INTRODUCTION Glass science offers researchers an ample range of open questions, starting from one of the most difficult problems in science: the basic nature of the glassy state. Atomic-level descriptions of the glassy state are extremely complex due to the lack of long-range order found in crystalline materials. Our understanding of fundamental glass physics and chemistry is also hindered by the non-equilibrium thermodynamic state of glass. Recent theoretical and experimental advances are enabling the field to mature from an empirical discipline to one built upon rigorous scientific principles. These advancements not only offer a remarkable level of understanding but also contribute to the atomic-level design of novel functional glasses (Mauro et al., 2013a). Glass science combines the cutting edge of a multitude of technical subjects: physics, chemistry, geology, engineering, and mathematics.
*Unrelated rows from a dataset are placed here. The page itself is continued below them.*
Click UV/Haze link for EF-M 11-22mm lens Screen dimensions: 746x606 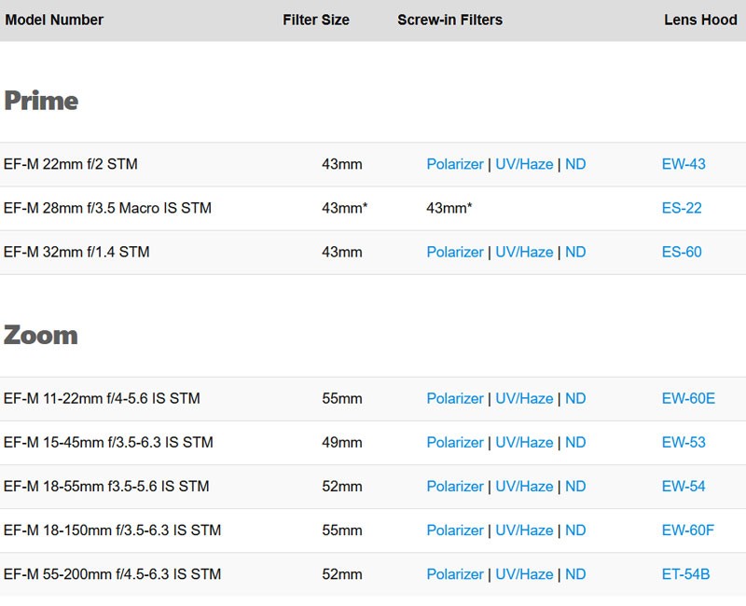coord(523,398)
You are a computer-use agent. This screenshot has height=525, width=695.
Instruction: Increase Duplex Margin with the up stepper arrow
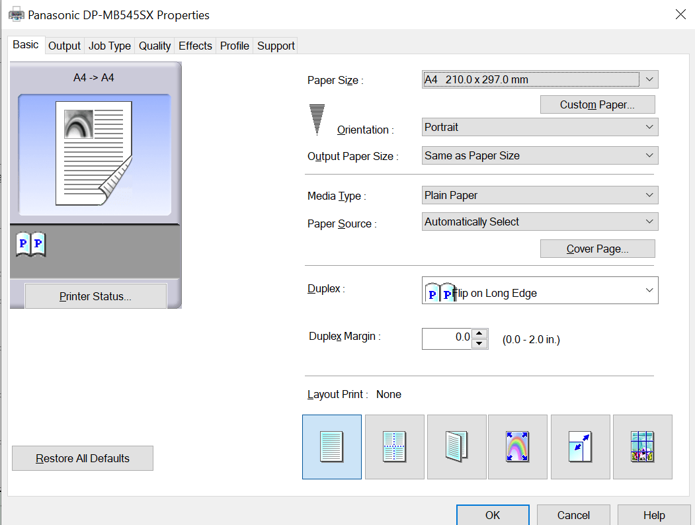(479, 334)
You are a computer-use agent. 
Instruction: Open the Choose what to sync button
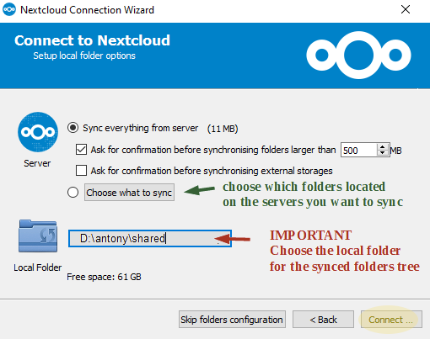point(129,193)
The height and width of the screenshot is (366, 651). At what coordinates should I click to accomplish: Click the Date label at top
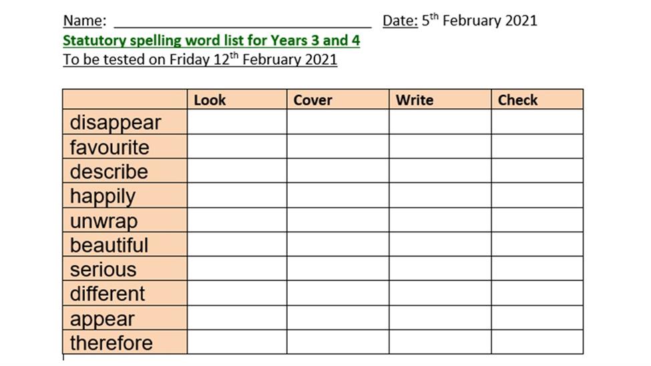tap(400, 20)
Glass transition and relaxation phenomena are at the frontiers of condensed matter and statistical physics. From a chemical perspective, a nearly infinite combination of compositions can lead to successful glass formation. To facilitate progress at a large scale and exploit all of the unique properties that glasses may offer, the boundaries of glass engineering technology must also be pushed forward. Recent advances of the domain have coincided with an unprecedented demand for glass as a high-tech material in consumer electronic devices. Working in the field of glass has never been more stimulating – glass plays a critical role in solving several of the global energy and healthcare challenges of today.